What is needed
Transcribe word for word the lines spanning the line with "Task: Open the Speed baud rate dropdown" through the end of the records.
START Input records
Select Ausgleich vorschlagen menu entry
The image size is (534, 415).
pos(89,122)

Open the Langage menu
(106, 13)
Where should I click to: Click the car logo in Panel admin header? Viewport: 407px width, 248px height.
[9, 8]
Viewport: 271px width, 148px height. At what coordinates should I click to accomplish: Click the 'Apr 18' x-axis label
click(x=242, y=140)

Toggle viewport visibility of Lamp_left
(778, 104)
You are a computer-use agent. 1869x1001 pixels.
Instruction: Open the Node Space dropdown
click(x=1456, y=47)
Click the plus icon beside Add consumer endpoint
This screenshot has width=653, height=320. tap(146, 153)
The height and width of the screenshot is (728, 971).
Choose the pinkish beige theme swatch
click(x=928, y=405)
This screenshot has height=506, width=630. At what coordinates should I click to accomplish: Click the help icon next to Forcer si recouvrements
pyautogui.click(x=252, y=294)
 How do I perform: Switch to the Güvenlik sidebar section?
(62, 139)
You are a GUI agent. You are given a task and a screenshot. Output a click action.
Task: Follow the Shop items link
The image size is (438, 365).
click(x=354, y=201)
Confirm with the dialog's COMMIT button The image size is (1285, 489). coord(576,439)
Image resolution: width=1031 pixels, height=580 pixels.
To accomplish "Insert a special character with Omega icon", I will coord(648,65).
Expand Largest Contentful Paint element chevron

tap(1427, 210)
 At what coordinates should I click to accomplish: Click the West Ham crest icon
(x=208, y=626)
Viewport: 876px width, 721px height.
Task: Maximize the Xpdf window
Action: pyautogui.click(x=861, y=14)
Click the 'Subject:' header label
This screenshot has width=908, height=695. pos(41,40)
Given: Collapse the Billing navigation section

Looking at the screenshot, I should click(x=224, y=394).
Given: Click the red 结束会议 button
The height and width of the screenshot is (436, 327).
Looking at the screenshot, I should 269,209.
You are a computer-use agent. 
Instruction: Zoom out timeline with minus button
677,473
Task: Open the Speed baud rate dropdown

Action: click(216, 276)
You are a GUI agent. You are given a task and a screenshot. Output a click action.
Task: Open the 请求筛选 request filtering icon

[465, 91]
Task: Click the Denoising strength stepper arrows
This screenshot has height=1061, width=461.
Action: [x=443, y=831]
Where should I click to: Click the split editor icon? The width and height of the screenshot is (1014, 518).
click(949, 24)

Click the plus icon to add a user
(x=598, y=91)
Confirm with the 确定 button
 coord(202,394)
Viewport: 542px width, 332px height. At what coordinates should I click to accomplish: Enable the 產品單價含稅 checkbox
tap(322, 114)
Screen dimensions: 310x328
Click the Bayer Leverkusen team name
END Input records
Response
Task: Open the Speed baud rate dropdown

Action: click(216, 276)
You are a GUI agent. You are given a task and a screenshot. Output a click action.
Task: Open the 请求筛选 request filtering icon

[465, 91]
Task: Click the Denoising strength stepper arrows
This screenshot has height=1061, width=461.
Action: [x=443, y=831]
Where should I click to: Click the split editor icon? The width and height of the screenshot is (1014, 518).
click(949, 24)

Click the plus icon to add a user
(x=598, y=91)
Confirm with the 确定 button
 coord(202,394)
Viewport: 542px width, 332px height. At what coordinates should I click to accomplish: Enable the 產品單價含稅 checkbox
tap(322, 114)
Screen dimensions: 310x328
Click the Bayer Leverkusen team name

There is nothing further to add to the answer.